El populismo y el secesionismo han identificado claramente a su enemigo: el bloque monárquico. La monarquía parlamentaria es el vástago corrupto del franquismo. Dado que no es posible descabezarla, sería deseable desmontarla. No importa que algunos de los países más avanzados del planeta (Noruega, Suecia, Dinamarca, Nueva Zelanda, Canadá, Australia y Países Bajos) conserven la monarquía parlamentaria como forma del Estado. Se olvida que las monarquías constitucionales poseen un carácter representativo y una función moderadora. Pueden asumir un liderazgo esencial durante una situación de crisis, como ha sucedido en España durante la rebelión del Govern o el golpe del coronel Tejero. La monarquía proporciona continuidad, estabilidad, solemnidad. Lo simbólico desempeña un papel esencial en la vida de un país. La limitación de poderes de la Corona neutraliza los estragos que podría causar un mal rey. En cambio, el presidente de una república no está sujeto a un control tan estricto y puede causar verdaderos estropicios. Evidentemente, la monarquía debe funcionar con transparencia y ejemplaridad para no caer en el descrédito, pero no debe confundirse lo público con lo privado. El rey es tan humano como el presidente de cualquier república. El juicio sobre su comportamiento se circunscribe a sus actos públicos. Sus problemas domésticos sólo son de su incumbencia. José María Pemán nos dejó una frase memorable sobre la monarquía: «Al lado del Carlos V de Tiziano, un presidente de República tiene un cierto aire de retorno, no diré que hacia el jefe de la tribu, pero sí hacia el alcalde pedáneo o el juez de paz». Felipe VI no es Carlos V. De hecho pertenece a otra dinastía, pero varios siglos de tradición le proporcionan una densidad histórica y simbólica que no está al alcance de un político sujeto a una transitoriedad consustancial.

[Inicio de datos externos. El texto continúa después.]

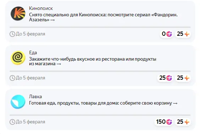Click the Кинопоиск title text
200x134 pixels.
[x=41, y=8]
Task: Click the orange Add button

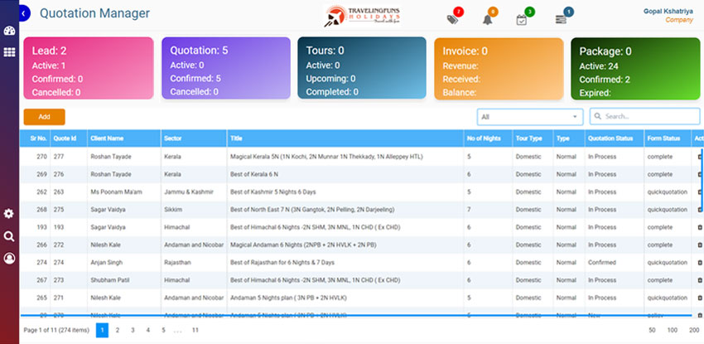Action: click(x=44, y=117)
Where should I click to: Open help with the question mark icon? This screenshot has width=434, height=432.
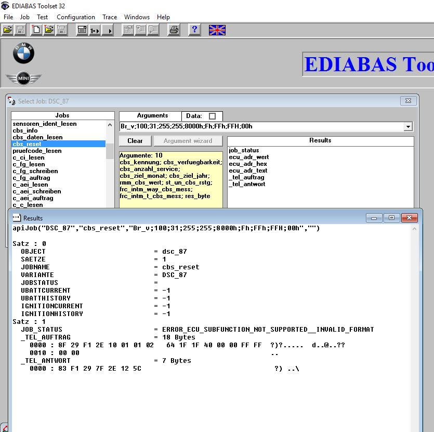[194, 30]
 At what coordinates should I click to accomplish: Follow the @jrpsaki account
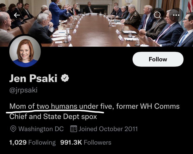click(158, 59)
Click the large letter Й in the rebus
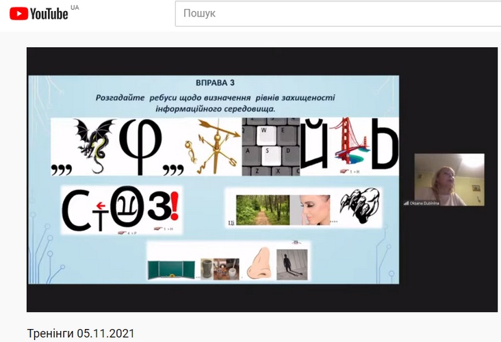 coord(314,143)
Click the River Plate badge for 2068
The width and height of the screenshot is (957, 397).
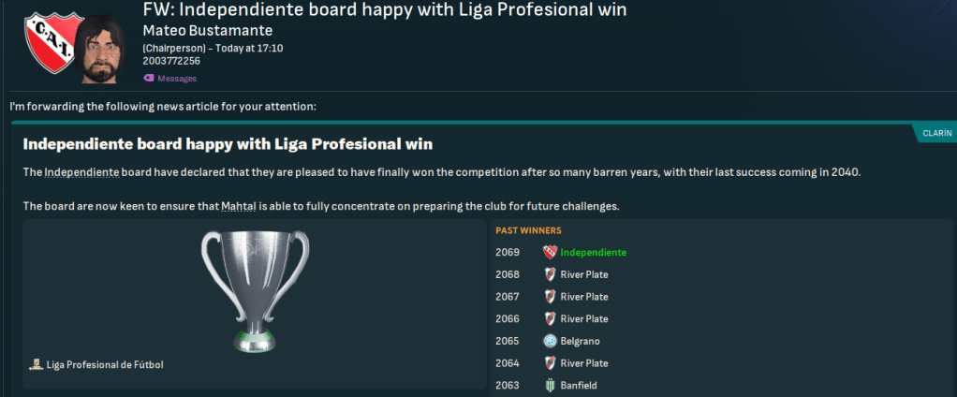[550, 274]
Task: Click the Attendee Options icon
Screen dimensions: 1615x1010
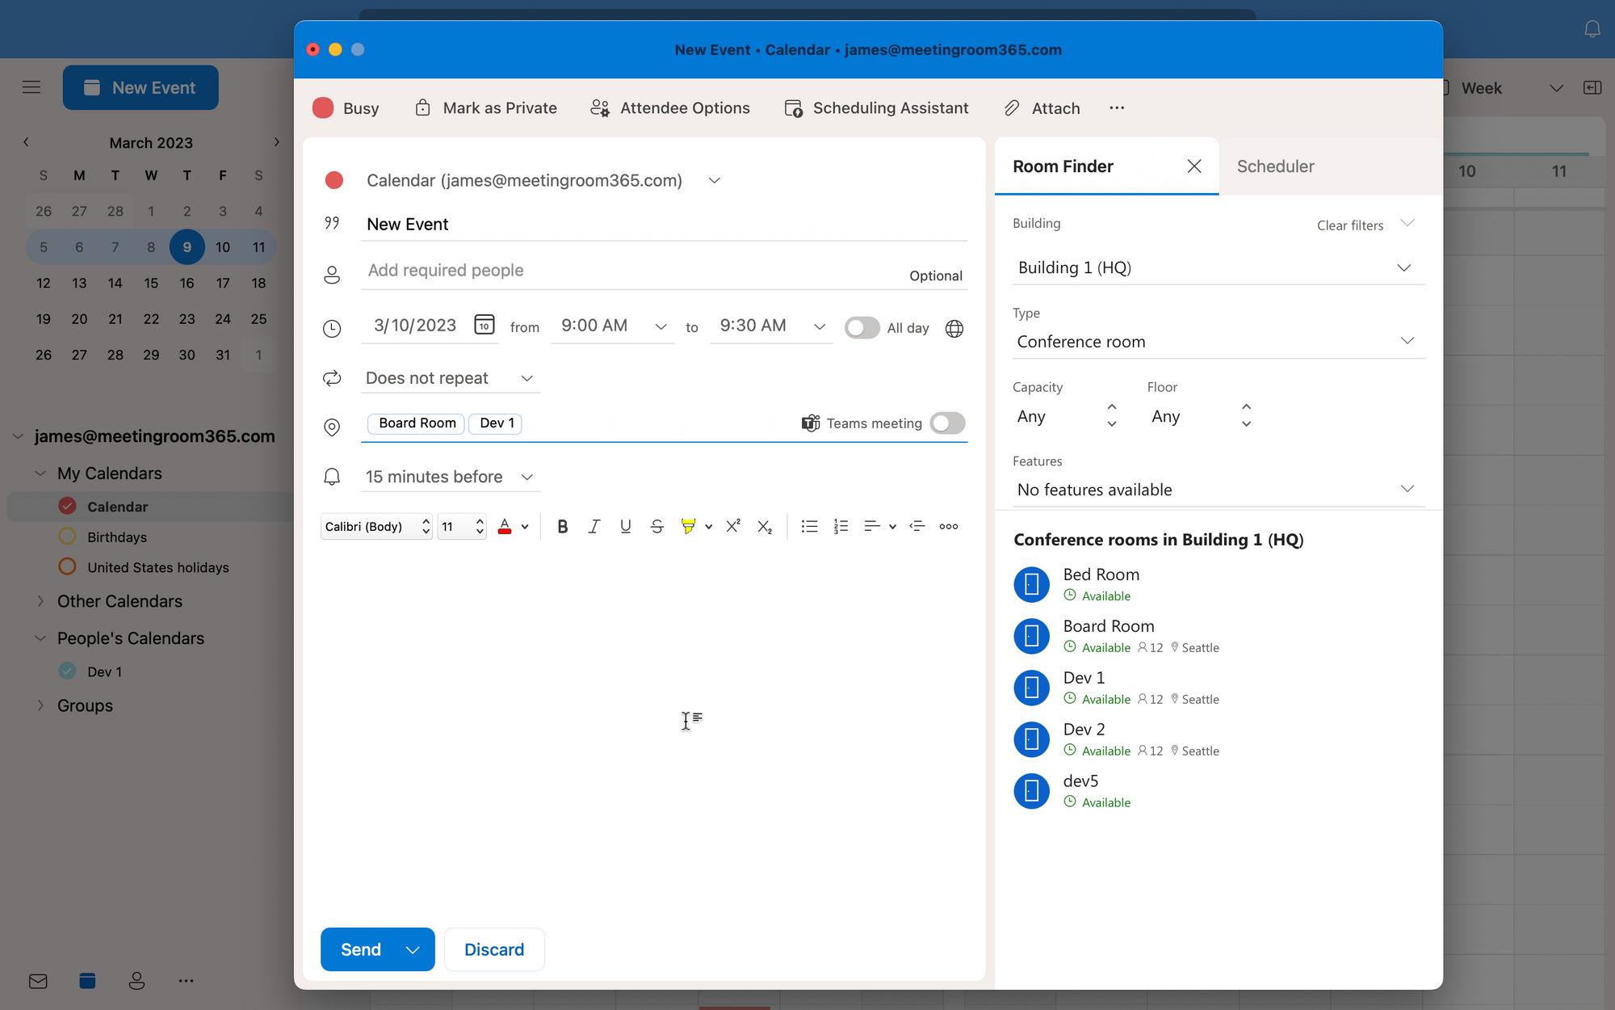Action: coord(600,107)
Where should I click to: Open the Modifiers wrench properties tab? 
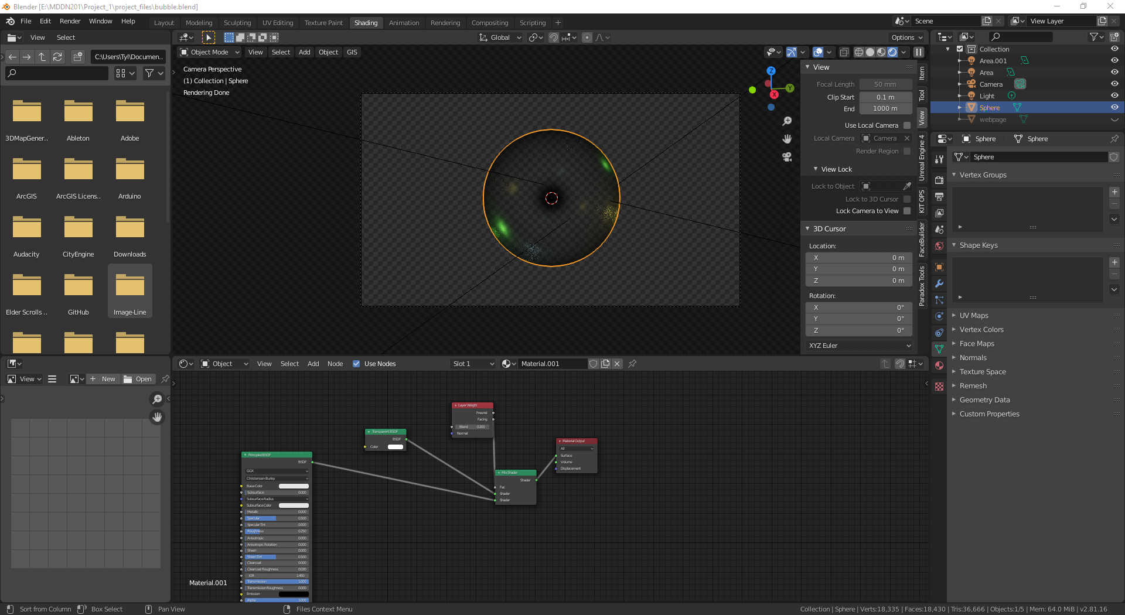(939, 283)
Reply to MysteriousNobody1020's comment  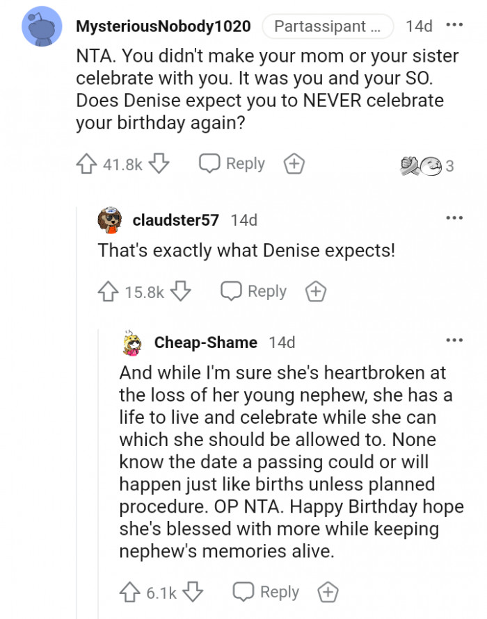[231, 163]
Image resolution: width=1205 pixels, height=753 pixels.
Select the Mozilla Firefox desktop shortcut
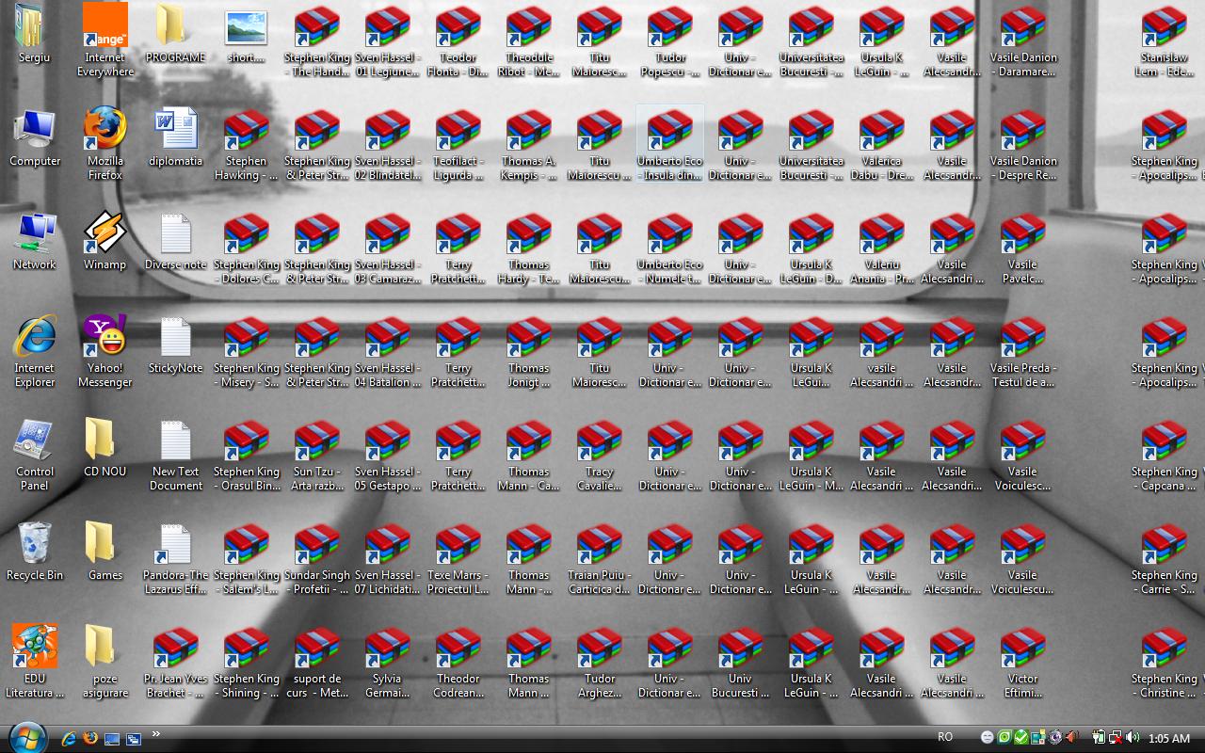click(104, 131)
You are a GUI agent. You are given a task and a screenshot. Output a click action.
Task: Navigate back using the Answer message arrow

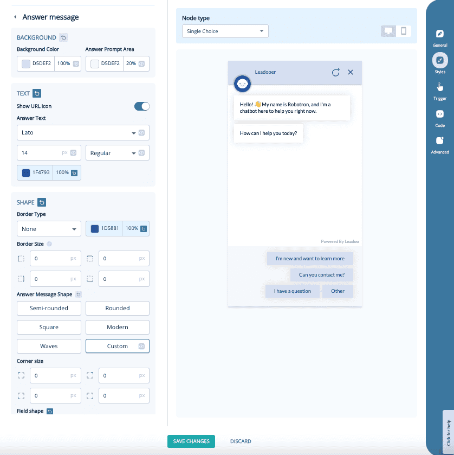pyautogui.click(x=14, y=17)
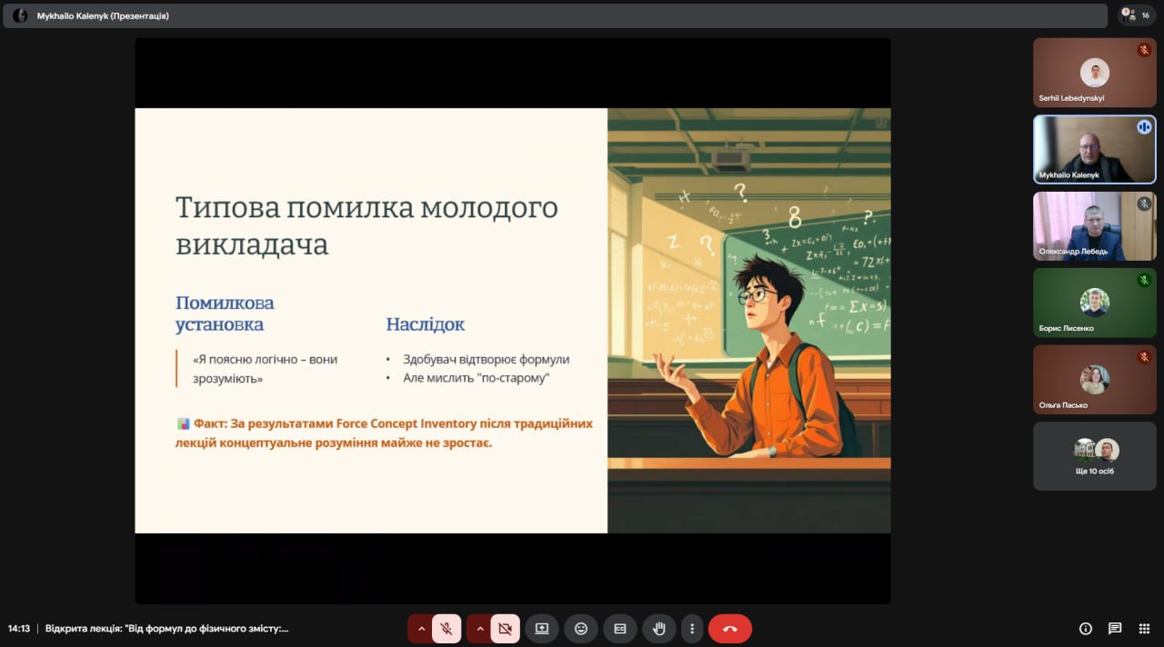Image resolution: width=1164 pixels, height=647 pixels.
Task: Open meeting details info icon
Action: [1085, 629]
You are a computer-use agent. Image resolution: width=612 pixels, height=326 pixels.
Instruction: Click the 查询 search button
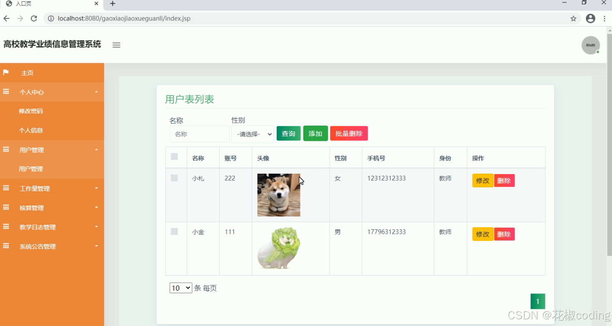pyautogui.click(x=288, y=133)
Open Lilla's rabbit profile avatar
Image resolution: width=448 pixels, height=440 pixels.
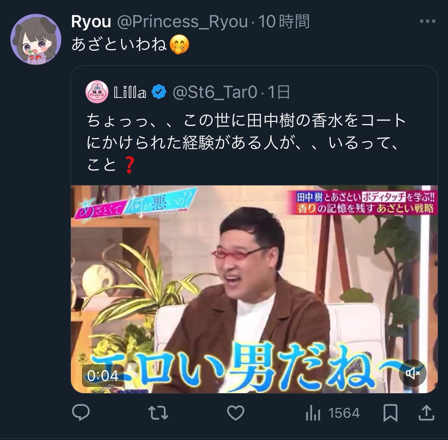click(x=97, y=92)
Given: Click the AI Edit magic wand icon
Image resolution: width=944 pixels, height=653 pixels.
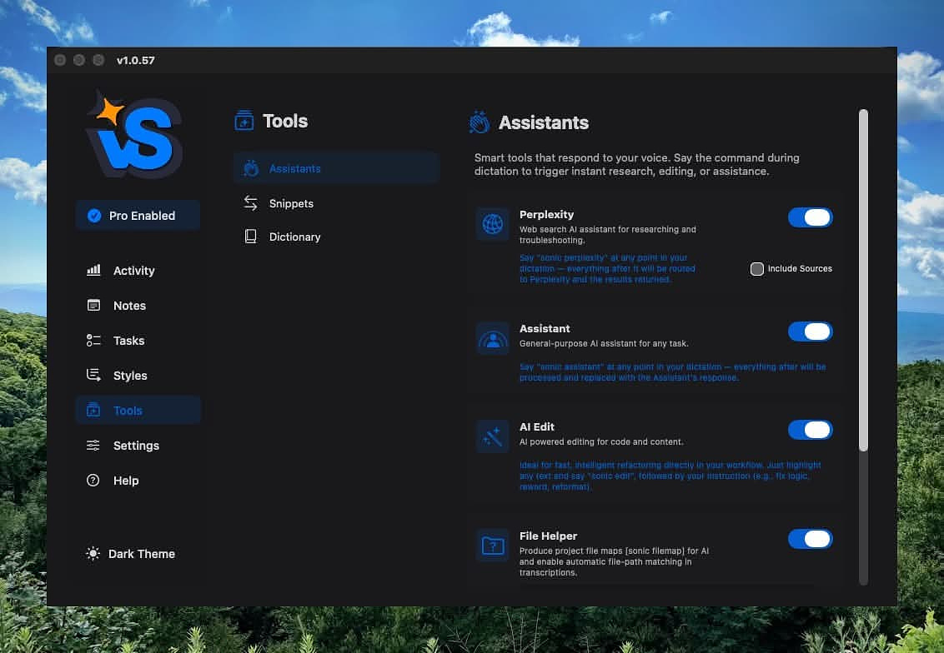Looking at the screenshot, I should click(493, 436).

El paraíso no está en la otra esquina. No se me ocurre un argumento más consistente contra las promesas utópicas del populismo y el secesionismo. La política se hace con sentido común y prudencia, no con raptos místicos que suelen conducir a la fractura social, el odio hacia el otro y el cataclismo económico. En la arena política, no hay que batallar por lo absoluto, sino por lo óptimo y posible. La crisis catalana parece desinflada, pero no resuelta. El problema persistirá durante mucho tiempo y sólo se resolverá mediante la pedagogía, el diálogo y el respeto a la ley. Mientras tanto, podemos descargar la tensión de las últimas semanas preguntándonos si Carles Puigdemont ha digerido que no se parece a Abraracúrcix, jefe de la indómita aldea gala, sino a Asurancetúrix, el bardo cuyo espantoso canto desencadena tormentas.